START Records provided

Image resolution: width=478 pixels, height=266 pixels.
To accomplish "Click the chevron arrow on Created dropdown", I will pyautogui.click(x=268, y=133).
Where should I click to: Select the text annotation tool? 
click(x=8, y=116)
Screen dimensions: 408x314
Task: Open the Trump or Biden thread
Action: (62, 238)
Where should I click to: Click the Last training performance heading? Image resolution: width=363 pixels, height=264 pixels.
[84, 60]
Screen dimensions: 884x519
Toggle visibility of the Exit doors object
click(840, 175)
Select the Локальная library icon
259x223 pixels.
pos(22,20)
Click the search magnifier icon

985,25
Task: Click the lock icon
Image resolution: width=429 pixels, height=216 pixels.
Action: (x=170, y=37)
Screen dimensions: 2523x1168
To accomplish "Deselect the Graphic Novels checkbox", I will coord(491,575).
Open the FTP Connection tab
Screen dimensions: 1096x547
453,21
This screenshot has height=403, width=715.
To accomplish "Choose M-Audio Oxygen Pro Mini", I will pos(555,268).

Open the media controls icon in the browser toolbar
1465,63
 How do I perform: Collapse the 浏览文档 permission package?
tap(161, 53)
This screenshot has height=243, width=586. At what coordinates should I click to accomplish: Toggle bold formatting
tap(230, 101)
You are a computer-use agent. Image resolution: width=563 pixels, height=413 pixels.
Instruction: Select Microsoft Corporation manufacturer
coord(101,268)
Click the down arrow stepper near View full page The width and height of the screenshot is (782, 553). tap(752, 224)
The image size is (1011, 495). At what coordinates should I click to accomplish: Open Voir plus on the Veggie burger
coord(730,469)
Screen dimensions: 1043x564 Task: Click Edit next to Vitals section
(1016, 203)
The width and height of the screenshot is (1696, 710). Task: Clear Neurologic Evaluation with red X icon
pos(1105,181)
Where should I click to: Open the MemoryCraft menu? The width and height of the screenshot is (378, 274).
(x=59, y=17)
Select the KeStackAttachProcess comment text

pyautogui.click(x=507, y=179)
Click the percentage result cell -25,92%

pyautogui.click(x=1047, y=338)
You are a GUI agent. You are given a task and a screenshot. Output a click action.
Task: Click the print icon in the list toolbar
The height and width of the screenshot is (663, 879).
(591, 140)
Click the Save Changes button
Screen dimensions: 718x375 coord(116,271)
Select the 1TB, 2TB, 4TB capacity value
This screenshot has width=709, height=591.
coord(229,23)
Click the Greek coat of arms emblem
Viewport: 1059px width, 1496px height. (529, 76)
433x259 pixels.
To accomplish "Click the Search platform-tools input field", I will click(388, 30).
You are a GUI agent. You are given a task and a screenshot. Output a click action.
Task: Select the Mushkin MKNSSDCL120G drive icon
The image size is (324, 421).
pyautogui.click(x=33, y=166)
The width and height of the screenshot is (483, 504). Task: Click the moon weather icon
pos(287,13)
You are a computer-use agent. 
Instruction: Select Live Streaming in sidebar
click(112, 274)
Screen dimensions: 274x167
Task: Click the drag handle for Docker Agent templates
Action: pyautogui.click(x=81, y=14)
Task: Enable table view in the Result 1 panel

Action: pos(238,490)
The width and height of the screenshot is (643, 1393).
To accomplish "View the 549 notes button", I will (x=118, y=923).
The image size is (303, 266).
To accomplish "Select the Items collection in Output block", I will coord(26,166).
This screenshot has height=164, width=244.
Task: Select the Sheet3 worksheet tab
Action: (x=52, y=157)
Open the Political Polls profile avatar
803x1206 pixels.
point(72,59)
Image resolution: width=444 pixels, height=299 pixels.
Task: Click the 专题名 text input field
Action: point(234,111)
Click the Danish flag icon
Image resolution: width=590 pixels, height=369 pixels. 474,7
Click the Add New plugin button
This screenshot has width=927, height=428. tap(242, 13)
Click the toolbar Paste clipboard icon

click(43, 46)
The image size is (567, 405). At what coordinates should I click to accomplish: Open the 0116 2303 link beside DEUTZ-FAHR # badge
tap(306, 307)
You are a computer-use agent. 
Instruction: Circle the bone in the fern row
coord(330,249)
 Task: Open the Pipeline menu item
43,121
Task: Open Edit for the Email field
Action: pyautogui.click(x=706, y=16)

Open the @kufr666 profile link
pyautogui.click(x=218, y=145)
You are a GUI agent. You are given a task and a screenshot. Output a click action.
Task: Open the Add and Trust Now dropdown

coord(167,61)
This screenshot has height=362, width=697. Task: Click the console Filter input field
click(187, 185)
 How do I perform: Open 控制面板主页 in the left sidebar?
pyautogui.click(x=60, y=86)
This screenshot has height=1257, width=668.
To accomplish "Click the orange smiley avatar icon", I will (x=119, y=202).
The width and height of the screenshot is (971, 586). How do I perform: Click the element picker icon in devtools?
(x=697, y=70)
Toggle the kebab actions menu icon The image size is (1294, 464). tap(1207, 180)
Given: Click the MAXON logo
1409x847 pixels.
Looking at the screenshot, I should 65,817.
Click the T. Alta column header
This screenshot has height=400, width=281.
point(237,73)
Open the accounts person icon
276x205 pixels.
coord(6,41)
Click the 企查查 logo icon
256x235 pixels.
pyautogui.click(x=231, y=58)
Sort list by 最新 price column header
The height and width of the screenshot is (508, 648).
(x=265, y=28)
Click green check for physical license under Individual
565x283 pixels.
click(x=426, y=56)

END Records provided

Swap "Where should I click to" for "Where do I click to" everywhere it occurs in the items above, and give the items again with nothing else changed.

▶ [Output of the exercise]:
Image resolution: width=478 pixels, height=266 pixels.
To accomplish "Click the chevron arrow on Created dropdown", I will pyautogui.click(x=268, y=133).
Where do I click to: Select the text annotation tool? 
click(x=8, y=116)
Screen dimensions: 408x314
Task: Open the Trump or Biden thread
Action: (62, 238)
Where do I click to: Click the Last training performance heading? Image resolution: width=363 pixels, height=264 pixels.
[84, 60]
Screen dimensions: 884x519
Toggle visibility of the Exit doors object
click(840, 175)
Select the Локальная library icon
259x223 pixels.
pos(22,20)
Click the search magnifier icon

985,25
Task: Click the lock icon
Image resolution: width=429 pixels, height=216 pixels.
Action: (x=170, y=37)
Screen dimensions: 2523x1168
To accomplish "Deselect the Graphic Novels checkbox", I will coord(491,575).
Open the FTP Connection tab
Screen dimensions: 1096x547
453,21
This screenshot has height=403, width=715.
To accomplish "Choose M-Audio Oxygen Pro Mini", I will pos(555,268).

Open the media controls icon in the browser toolbar
1465,63
 How do I perform: Collapse the 浏览文档 permission package?
tap(161, 53)
This screenshot has height=243, width=586. At what coordinates should I click to accomplish: Toggle bold formatting
tap(230, 101)
You are a computer-use agent. Image resolution: width=563 pixels, height=413 pixels.
Instruction: Select Microsoft Corporation manufacturer
coord(101,268)
Click the down arrow stepper near View full page The width and height of the screenshot is (782, 553). tap(752, 224)
The image size is (1011, 495). At what coordinates should I click to accomplish: Open Voir plus on the Veggie burger
coord(730,469)
Screen dimensions: 1043x564 Task: Click Edit next to Vitals section
(1016, 203)
The width and height of the screenshot is (1696, 710). Task: Clear Neurologic Evaluation with red X icon
pos(1105,181)
Where do I click to: Open the MemoryCraft menu? The width and height of the screenshot is (378, 274).
(x=59, y=17)
Select the KeStackAttachProcess comment text

pyautogui.click(x=507, y=179)
Click the percentage result cell -25,92%

pyautogui.click(x=1047, y=338)
You are a GUI agent. You are given a task and a screenshot. Output a click action.
Task: Click the print icon in the list toolbar
The height and width of the screenshot is (663, 879).
(591, 140)
Click the Save Changes button
Screen dimensions: 718x375 coord(116,271)
Select the 1TB, 2TB, 4TB capacity value
This screenshot has width=709, height=591.
coord(229,23)
Click the Greek coat of arms emblem
Viewport: 1059px width, 1496px height. (529, 76)
433x259 pixels.
To accomplish "Click the Search platform-tools input field", I will click(388, 30).
You are a GUI agent. You are given a task and a screenshot. Output a click action.
Task: Select the Mushkin MKNSSDCL120G drive icon
The image size is (324, 421).
pyautogui.click(x=33, y=166)
The width and height of the screenshot is (483, 504). Task: Click the moon weather icon
pos(287,13)
You are a computer-use agent. 
Instruction: Select Live Streaming in sidebar
click(112, 274)
Screen dimensions: 274x167
Task: Click the drag handle for Docker Agent templates
Action: pyautogui.click(x=81, y=14)
Task: Enable table view in the Result 1 panel

Action: pos(238,490)
The width and height of the screenshot is (643, 1393).
To accomplish "View the 549 notes button", I will (x=118, y=923).
The image size is (303, 266).
To accomplish "Select the Items collection in Output block", I will coord(26,166).
This screenshot has height=164, width=244.
Task: Select the Sheet3 worksheet tab
Action: (x=52, y=157)
Open the Political Polls profile avatar
803x1206 pixels.
point(72,59)
Image resolution: width=444 pixels, height=299 pixels.
Task: Click the 专题名 text input field
Action: point(234,111)
Click the Danish flag icon
Image resolution: width=590 pixels, height=369 pixels. 474,7
Click the Add New plugin button
This screenshot has width=927, height=428. tap(242, 13)
Click the toolbar Paste clipboard icon

click(43, 46)
The image size is (567, 405). At what coordinates should I click to accomplish: Open the 0116 2303 link beside DEUTZ-FAHR # badge
tap(306, 307)
You are a computer-use agent. 
Instruction: Circle the bone in the fern row
coord(330,249)
 Task: Open the Pipeline menu item
43,121
Task: Open Edit for the Email field
Action: pyautogui.click(x=706, y=16)

Open the @kufr666 profile link
pyautogui.click(x=218, y=145)
You are a GUI agent. You are given a task and a screenshot. Output a click action.
Task: Open the Add and Trust Now dropdown

coord(167,61)
This screenshot has height=362, width=697. Task: Click the console Filter input field
click(187, 185)
 How do I perform: Open 控制面板主页 in the left sidebar?
pyautogui.click(x=60, y=86)
This screenshot has height=1257, width=668.
To accomplish "Click the orange smiley avatar icon", I will (x=119, y=202).
The width and height of the screenshot is (971, 586). How do I perform: Click the element picker icon in devtools?
(x=697, y=70)
Toggle the kebab actions menu icon The image size is (1294, 464). tap(1207, 180)
Given: Click the MAXON logo
1409x847 pixels.
Looking at the screenshot, I should 65,817.
Click the T. Alta column header
This screenshot has height=400, width=281.
point(237,73)
Open the accounts person icon
276x205 pixels.
coord(6,41)
Click the 企查查 logo icon
256x235 pixels.
pyautogui.click(x=231, y=58)
Sort list by 最新 price column header
The height and width of the screenshot is (508, 648).
(x=265, y=28)
Click green check for physical license under Individual
565x283 pixels.
click(x=426, y=56)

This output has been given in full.